Playing an increasing role in global e-commerce is the Global Commerce Initiative, which was formed in the fall of 1999 by 40 global retailers and their suppliers to "improve the performance of the international supply chain for consumer goods through the collaborative, development and endorsement of recommended standards and key business processes," according to GCI's Web site.

It differs from UCC and EAN in that it is a global user group, and not a standards-setting body.

"In the future, I think global will be a matter of integrated strategy, structure, standards and systems across customers, categories and geography," said Ralph Drayer, founder and chairman, Supply Chain Insights, Cincinnati, and a former Procter & Gamble executive.

"So it will be critical for companies to get connected with their trading partners and thus the importance of establishing global standards through industry efforts like the Global Commerce Initiative," he said.

"I really think we are seeing a tidal wave-like change overtaking global business, which is an irresistible force of communication called the Internet and the new global industry structure evolving in retailing and the consumer goods industry," Drayer said.

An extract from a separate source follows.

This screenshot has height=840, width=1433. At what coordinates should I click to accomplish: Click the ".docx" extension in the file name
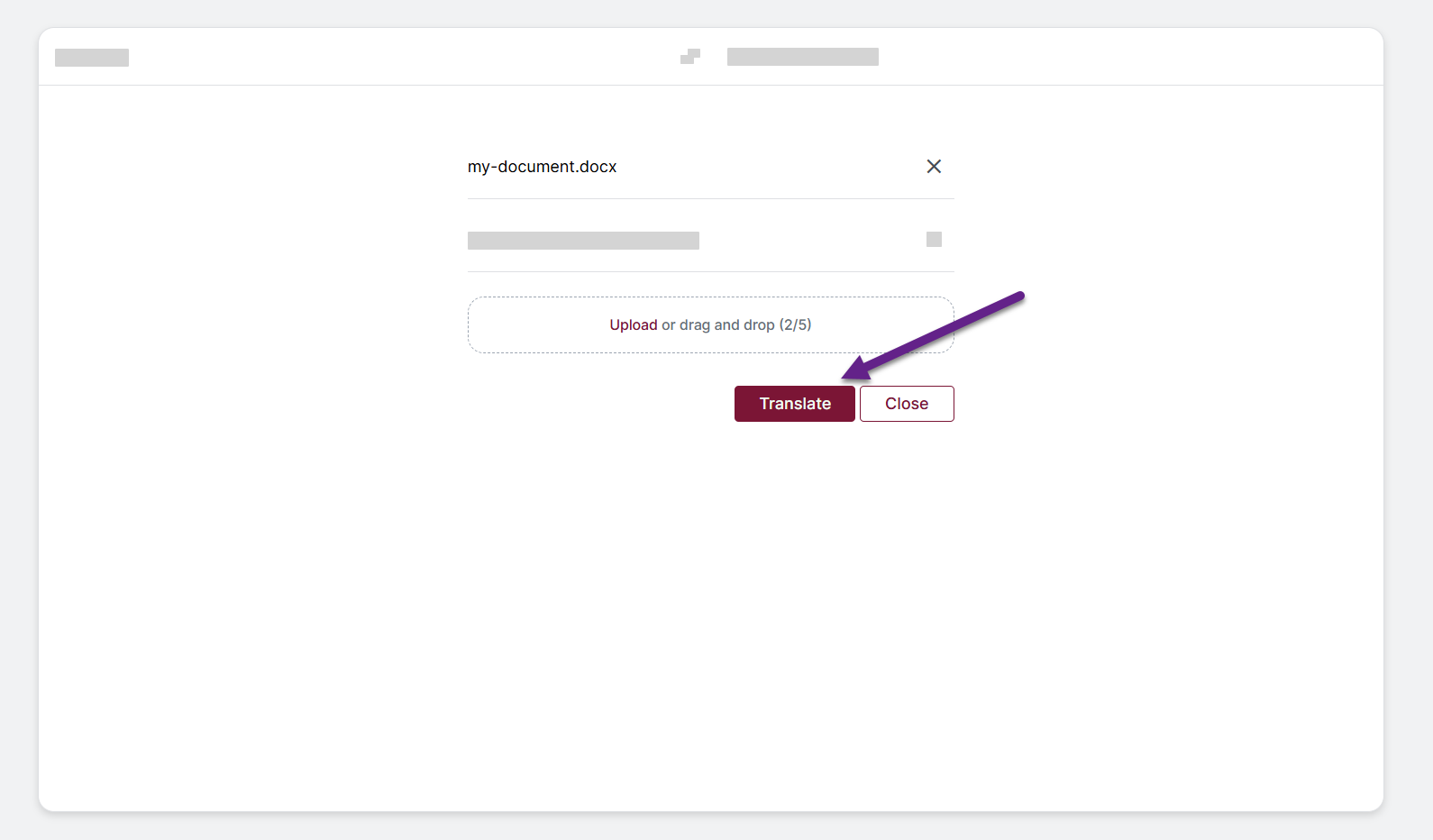[596, 167]
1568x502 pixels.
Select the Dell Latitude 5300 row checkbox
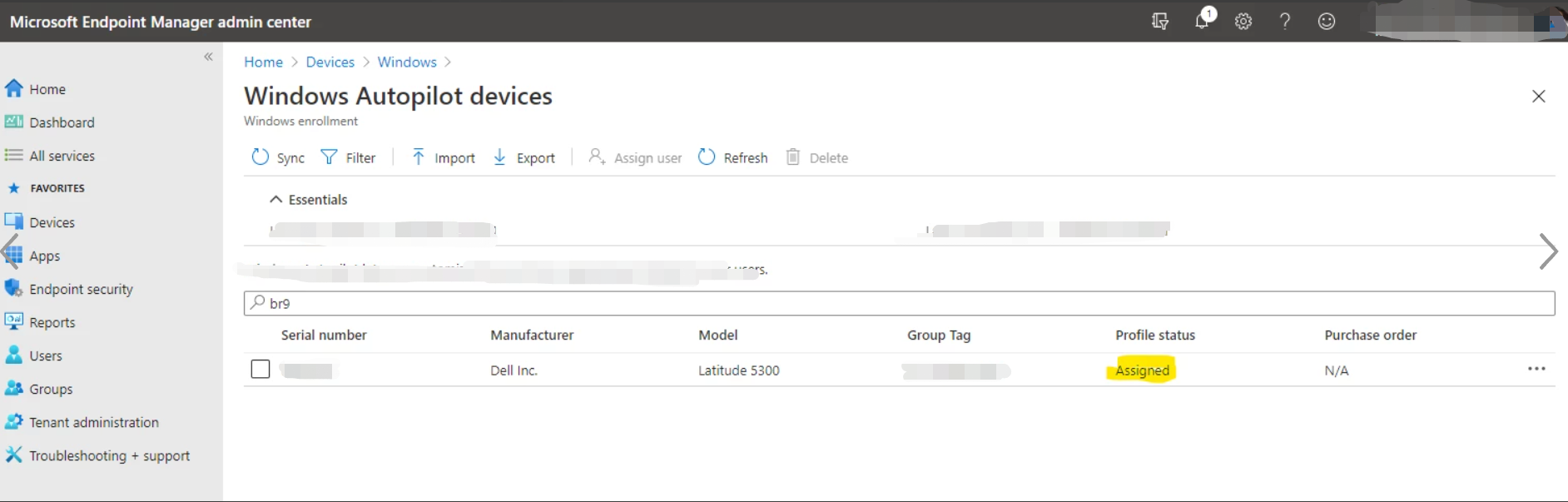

"GCI has built a collaborative interbusiness process that will endorse a recommended set of standards and best practices with worldwide application in order to provide benefits to all users, large and small, wherever they operate.

"This global approach will be developed and documented together with international standards organizations such as the UCC and EAN, who are important sponsors and supporters of the Global Commerce Initiative," he said.

Drayer cited several issues contributing to the decision to found GCI:

Multiple product descriptions and bar codes.

Multiple EDI standards for simple processes like ordering and payment. For example, Procter & Gamble had to use 14 different electronic data interchange standards to conduct business around the world, Drayer said.

Multiple intelligent tagging standards.

Multiple XML Internet standards.

Multiple efficient consumer response scorecards had developed around the world.

"So there was a clear consensus among this group with this relatively short list of priorities that something needed to be done, and that's really how the Global Commerce Initiative was launched.

"Since that time, other needs such as a global product classification, global product catalog registry and the need for a global Collaborative Planning, Forecasting and Replenishment standard have been identified and new GCI working groups have been established to develop these standards," Drayer said.

GCI also has learned that it must work fast, he noted.

"In less than three months after identifying the need for this new global XML standard to facilitate transactions over the Internet, GCI had developed XML transactions for a simple purchase order, new item introduction and invoice -- all by the end of last year," he said, noting that much of this work was done by the UCC.

"By the end of the year, we had successfully piloted those new transactions, and drafts of implementation guides were released this month," he said.

"This is not a standards body. It is a group of global users who are helping to facilitate the identification and adoption of global standards with the help of the UCC and EAN, and the trade associations.